OpenAI announced this Thursday that the humanoid conversation feature "Advanced Voice Mode" developed for ChatGPT has been visualized. Users subscribed to ChatGPT Plus, Team, or Pro can now point their phone cameras at objects, and ChatGPT will respond almost in real-time.

This advanced voice mode with visual capabilities also has screen sharing abilities, allowing it to analyze content on the device's screen. For example, it can explain various settings menus and provide suggestions for math problems.

Using it is very simple: click the voice icon next to the ChatGPT chat bar, then click the video icon in the lower left corner to start the video. To share your screen, click the three-dot menu and select "Share Screen".

Regarding the feature rollout, OpenAI stated that the visual advanced voice mode will start launching this Thursday and will conclude next week. It is important to note that not all users will have immediate access. ChatGPT Enterprise and Edu users will have to wait until January next year, while users in the EU, Switzerland, Iceland, Norway, and Liechtenstein have not yet been given a specific timeline.

In a recent episode of CNN's "60 Minutes," OpenAI President Greg Brockman demonstrated the visual analysis capabilities of the advanced voice mode to Anderson Cooper. When Cooper drew human body parts on a blackboard, ChatGPT was able to understand and comment on his drawings. For example, it accurately pointed out the location of the brain and suggested that its shape is closer to an oval.
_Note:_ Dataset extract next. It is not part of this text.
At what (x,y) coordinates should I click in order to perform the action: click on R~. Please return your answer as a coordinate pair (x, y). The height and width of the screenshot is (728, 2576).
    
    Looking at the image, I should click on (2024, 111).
However, during the demonstration, this advanced voice mode also revealed some inaccuracies with geometric questions, indicating a potential risk of generating "hallucinations."

QQ20241213-090150.png

It is worth mentioning that this advanced voice mode with visual capabilities has been delayed multiple times. In April of this year, OpenAI promised to launch it "within a few weeks," but later stated that more time was needed. It wasn't until early this fall that the feature was made available to some ChatGPT users, and it did not yet have visual analysis capabilities at that time.

In the context of increasing competition in artificial intelligence, competitors like Google and Meta are also developing similar features. This week, Google opened its real-time video analysis conversational AI project, Project Astra, to some Android testers.

In addition to the visual feature, OpenAI also launched a holiday "Santa Mode" this Thursday, which users can activate by clicking the snowflake icon next to the prompt bar in the ChatGPT app.